Il n'est pas possible de négocier sur les délais comme on l'a vu, et très difficile de négocier sur le périmètre, Quantic s'engageant sur celui-ci au début. Néanmoins, Alexis nous avoue que généralement on triche sur les specifications. Si on a dit qu'un niveau entier doit etre jouable, ou que tous les personnages doivent être texturés pour une étape donné, on ne fait quand même que le minimum pour ce qui n'est pas indispensable. Niveau vide à part pour l'intrigue principale, textures de basse qualité pour les endroits éloignés, etc.

Du coup, si ni les délais ni le périmètre ne peuvent bouger, qu'advient-il de la qualité ? Et bien c'est là que tout est subjectifs. Chez Quantic, les jeux jouant beaucoup sur l'émotion, les tests des niveaux sont effectués par des humains, qui jouent et rejouent, et des playtesteurs externes. Il n'ont que très peu de tests automatisés, voire pas du tout. Ils ont de grandes sessions de QA, mais faites par des humains (un chèque cadeau de 100€ contre 3-4h de test d'un niveau).

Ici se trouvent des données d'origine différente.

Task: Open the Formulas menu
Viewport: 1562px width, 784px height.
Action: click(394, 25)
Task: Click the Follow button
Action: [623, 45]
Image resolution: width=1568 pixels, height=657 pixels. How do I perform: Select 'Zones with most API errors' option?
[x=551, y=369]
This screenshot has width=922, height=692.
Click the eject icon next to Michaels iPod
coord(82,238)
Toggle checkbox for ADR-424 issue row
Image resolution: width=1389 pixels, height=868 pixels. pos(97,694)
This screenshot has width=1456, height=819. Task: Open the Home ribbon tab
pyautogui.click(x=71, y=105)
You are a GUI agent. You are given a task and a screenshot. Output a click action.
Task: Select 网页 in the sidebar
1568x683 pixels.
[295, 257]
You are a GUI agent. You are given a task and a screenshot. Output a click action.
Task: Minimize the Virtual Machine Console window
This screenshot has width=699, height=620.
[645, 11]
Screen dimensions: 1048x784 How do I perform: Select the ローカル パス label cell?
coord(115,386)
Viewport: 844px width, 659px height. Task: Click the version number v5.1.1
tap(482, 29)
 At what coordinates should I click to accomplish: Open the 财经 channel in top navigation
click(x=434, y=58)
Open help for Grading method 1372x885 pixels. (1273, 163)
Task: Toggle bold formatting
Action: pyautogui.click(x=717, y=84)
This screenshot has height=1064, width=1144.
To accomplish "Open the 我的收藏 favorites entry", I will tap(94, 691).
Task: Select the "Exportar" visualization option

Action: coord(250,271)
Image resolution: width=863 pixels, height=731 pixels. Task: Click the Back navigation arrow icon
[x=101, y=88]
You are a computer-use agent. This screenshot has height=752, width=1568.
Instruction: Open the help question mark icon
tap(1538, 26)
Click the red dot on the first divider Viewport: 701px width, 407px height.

Quantic, et Ubisoft, et finalement pas mal des grosses boites de jeu sont connues pour avoir des rythmes de développement effrenés quand les dates de milestone approchent, surtout quand la dernière arrive. Ils savent qu'après la date finale, ils ne pourront plus rajouter de contenu sur leur jeu, et ils y ont travaillé des années, par passion, ils ont envie qu'il soit parfait. Et comme ils sont aussi généralement en retard des milestones précédentes pour avoir grapillé sur les specs, ils ont beaucoup de travail à faire à la fin. Ces periodes de burn sont très durs, et il est fréquent que des démissions arrivent à la pelle après ces périodes, qui en dégoutent plus d'un de travailler dans ce milieu.

Les salaires ne sont pas mirobolants non plus, les boites jouant beaucoup sur le fait que "mais tu viens faire ta passion, travailler dans le jeu vidéo c'est pas donné à tout le monde, si tu ne veux pas de ce poste, je vais en trouver facilement d'autres, tu devrais être content."

Ce qu'il est intéressant de noter sur la composition des équipes, c'est qu'il y a autant de développeurs (une vingtaine chez Quantic en tout cas) pour la conception du moteur de jeu en lui même que pour la conception des outils internes (outils pour importer les textures, gérer les modèles 3D, gérer le motion capture, etc).

Finalement dernière point intéressant pour revenir sur les différentes milestones, c'est que généralement les deux premières (pre-alpha, alpha) contiennent surtout des artworks et pas de phase de jeu, puis vient la "vertical slice", qui est censé donner une vue d'ensemble d'un niveau du jeu. Avec la musique, les effets, le scénar, le moteur 3D, etc. Bref, toutes les couches du jeu sont présentes, mais sur une durée limitée. Ce genre de production peut difficilement être réutilisée dans le projet final, et c'est donc finalement du temps "perdu" en développement, mais gagné pour le coté marketing.